Importantly, the best-fitting model did not include family-specific influences (F) and thus, estimates of passive rGE were not calculated within the best-fitting models. However, given our study’s specific interest in exploring passive rGE, parameter estimates for the ASFE model was also included in Table 3. Notably, parameter estimates for F and passive rGE were nonsignificant, further suggesting these influences should be excluded from the best-fitting model. Estimates of assortative mating were small and nonsignificant (see Table 3).

Post hoc analyses

Our sample size was relatively modest for conducting NTFMs. Thus, we conducted post hoc analyses adding twins (N = 251 twin families (64.1% MZ, 35.9% DZ); total sample for analysis N = 530 families (57.2% MZ, 42.8% DZ) further sample description can be found in Supplemental Table 3) from the Minnesota Twin Family Study (MTFS; Iacono et al., 1999; Iacono & McGue, 2002; Iacono et al., 2006). A combined sample of twin from the MSUTR and MTFS was examined in our original paper (O’Connor et al, 2019); however, the same internalizing questionnaires were not administered in both studies. Both twin registries administered the STAI-T (Spielberger, 1983) and the Multidimensional Personality Questionnaire-Negative Emotionality subscale (Tellegen, 1982) to parents and the MEBS (von Ranson et al., 2005) to twins, and thus, we conducted post hoc NTFMs using a combined sample separately for these two questionnaires. Consistent with our initial findings, we did not find evidence for passive rGE within these post hoc analyses. Instead, model fit statistics once again indicated that the ASE model was best fitting for both STAI-T and MPQ-Negative Emotionality (see Supplemental Table 4) with similar variance estimates as our initial models (see Supplemental Table 5). These findings strongly suggest a lack of passive rGE even when explored in larger samples and across different related constructs.

Discussion

Our study substantially extends past developmental twin studies (Culbert et al., 2009; Klump, Burt, et al., 2007; Klump, Perkins, et al., 2007; Klump et al., 2012, Klump, Culbert, O’Connor, et al., 2017) that have been unable to explore the possibility of passive rGE nor examine family-specific versus sibling-specific shared environmental influences. We did not indicate the presence of passive rGE in pre-early puberty even when taking into account the genetic and environmental contribution of parents’ broader internalizing phenotype. Instead, findings highlight the importance of sibling-specific and non-shared environmental influences.

Using both a broader internalizing parental phenotype (in the present study) and a narrow disordered eating phenotype (O’Connor et al., 2019), results consistently demonstrate a lack of passive rGE for disordered eating in girls.

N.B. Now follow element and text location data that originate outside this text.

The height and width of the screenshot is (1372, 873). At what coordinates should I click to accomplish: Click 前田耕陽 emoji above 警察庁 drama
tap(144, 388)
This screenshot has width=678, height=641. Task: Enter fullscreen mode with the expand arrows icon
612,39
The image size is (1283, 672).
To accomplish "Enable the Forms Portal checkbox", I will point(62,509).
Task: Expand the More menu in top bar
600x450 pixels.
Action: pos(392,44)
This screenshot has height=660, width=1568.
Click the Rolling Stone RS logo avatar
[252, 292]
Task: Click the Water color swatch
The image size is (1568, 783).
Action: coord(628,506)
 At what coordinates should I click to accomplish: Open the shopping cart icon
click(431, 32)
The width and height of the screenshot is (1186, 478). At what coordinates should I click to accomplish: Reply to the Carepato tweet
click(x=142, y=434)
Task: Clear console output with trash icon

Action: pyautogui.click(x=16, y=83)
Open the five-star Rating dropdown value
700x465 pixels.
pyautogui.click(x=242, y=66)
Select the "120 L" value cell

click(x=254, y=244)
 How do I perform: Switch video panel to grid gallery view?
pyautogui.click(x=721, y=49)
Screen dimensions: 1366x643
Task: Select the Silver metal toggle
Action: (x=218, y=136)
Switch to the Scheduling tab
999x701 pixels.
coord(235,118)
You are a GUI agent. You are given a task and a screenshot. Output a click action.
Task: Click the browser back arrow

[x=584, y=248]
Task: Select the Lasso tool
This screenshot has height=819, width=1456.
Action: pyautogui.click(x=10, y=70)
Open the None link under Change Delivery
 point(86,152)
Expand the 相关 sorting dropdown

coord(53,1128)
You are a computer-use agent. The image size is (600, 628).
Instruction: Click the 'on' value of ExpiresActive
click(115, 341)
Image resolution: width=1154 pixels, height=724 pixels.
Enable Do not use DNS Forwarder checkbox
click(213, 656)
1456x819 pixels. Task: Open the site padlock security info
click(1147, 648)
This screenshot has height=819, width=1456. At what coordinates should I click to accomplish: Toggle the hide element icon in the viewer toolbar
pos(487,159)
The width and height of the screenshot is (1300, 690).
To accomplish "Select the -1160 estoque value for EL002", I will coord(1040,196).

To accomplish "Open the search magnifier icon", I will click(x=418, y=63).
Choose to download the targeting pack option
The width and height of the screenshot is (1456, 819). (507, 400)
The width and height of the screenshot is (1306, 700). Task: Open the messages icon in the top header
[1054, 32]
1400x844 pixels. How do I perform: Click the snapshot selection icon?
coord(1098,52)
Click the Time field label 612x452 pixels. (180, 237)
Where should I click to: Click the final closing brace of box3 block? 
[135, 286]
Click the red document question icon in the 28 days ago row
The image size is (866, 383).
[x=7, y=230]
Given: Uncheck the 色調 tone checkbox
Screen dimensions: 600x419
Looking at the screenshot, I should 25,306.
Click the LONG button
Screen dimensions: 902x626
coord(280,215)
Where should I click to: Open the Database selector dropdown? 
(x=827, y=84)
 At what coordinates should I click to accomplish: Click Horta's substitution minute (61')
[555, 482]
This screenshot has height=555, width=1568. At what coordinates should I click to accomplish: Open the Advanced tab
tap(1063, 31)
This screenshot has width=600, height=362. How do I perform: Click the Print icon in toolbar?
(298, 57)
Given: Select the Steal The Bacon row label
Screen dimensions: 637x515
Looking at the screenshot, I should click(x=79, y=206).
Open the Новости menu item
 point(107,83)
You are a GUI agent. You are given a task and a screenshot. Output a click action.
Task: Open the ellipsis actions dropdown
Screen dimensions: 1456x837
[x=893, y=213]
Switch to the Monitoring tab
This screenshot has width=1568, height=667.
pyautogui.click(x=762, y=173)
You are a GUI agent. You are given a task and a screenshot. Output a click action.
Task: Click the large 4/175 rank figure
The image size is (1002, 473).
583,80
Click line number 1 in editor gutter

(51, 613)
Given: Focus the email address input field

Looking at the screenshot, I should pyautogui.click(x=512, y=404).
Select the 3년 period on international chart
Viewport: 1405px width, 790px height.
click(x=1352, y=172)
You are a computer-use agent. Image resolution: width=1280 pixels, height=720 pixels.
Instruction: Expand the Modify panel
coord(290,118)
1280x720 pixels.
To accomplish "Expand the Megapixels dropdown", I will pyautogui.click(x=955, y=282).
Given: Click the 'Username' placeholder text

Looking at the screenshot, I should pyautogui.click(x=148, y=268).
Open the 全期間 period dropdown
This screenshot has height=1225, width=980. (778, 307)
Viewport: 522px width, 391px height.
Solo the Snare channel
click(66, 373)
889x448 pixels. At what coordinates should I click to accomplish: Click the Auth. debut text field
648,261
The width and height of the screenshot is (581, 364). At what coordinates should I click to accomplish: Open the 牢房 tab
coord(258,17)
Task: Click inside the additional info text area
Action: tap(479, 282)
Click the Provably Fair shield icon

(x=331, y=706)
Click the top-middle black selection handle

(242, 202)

We had hypothesized that the lack of genetic influence in pre-early puberty demonstrated in past studies may be due to passive rGE, in that genetic influence could indirectly impact the environment but be hidden in estimates of shared environment in studies using classic twin designs. Taken together, findings demonstrate the lack of importance of genetic influence underlying disordered eating in pre-early puberty.

Notably, our findings from the NTFMs were consistent with our initial phenotypic parent–child correlations. Specifically, we observed small correlations between parents’ internalizing scores and daughters’ disordered eating. While past studies during childhood predominantly focus on the association between maternal internalizing symptoms (e.g., anxiety/depression) and offspring irregular eating, fussy eating, and food refusal (Blissett et al., 2007; McDermott et al., 2009; de Barse et al., 2016), the majority of studies that explore the relationship between parental internalizing symptoms and offspring disordered eating aggregate across age and/or pubertal status (i.e., their age range would suggest the inclusion of both pre-pubertal and pubertal offspring) making it a challenge to understand how consistent our small parent–child correlations are with the existing literature. Notably, the association between internalizing symptoms and cognitive disordered eating symptoms (e.g., weight/shape concerns, body dissatisfaction) seem to get stronger across puberty within individuals (Vo et al., 2021), suggesting that we would likely see stronger correlations between parent’s internalizing symptoms and offspring’s’ disordered eating with advancing pubertal development. Given past developmental twin studies indicate a substantial increase in genetic influence in mid-late puberty (Klump et al., 2000, 2003; Klump, Burt, et al., 2010; Klump, Burt, et al., 2007; Wade et al., 2012), we would suspect that additive genetic influence would underlie these parent–child associations in mid-late puberty.

It is possible that a different parental phenotype could demonstrate passive rGE in pre-early puberty. For instance, externalizing symptoms (e.g., impulsivity, dysregulation, stimulus seeking) have also been associated with eating pathology (e.g., Adambegan et al., 2012; Slane et al., 2010). However, eating disorders appear to load more strongly onto an internalizing latent factor (Mitchell et al., 2014) and are more strongly associated with internalizing symptoms (Slane et al., 2010), suggesting passive rGE may not be present with an externalizing phenotype as well. Importantly, these findings that highlight a lack of genetic influence during pre-early puberty further support that shifts in genetic influence appear to be specific to the pubertal period and may reflect other factors (e.g., activation of ovarian hormones; Klump et al., 2018) acting on the genetic diathesis of disordered eating.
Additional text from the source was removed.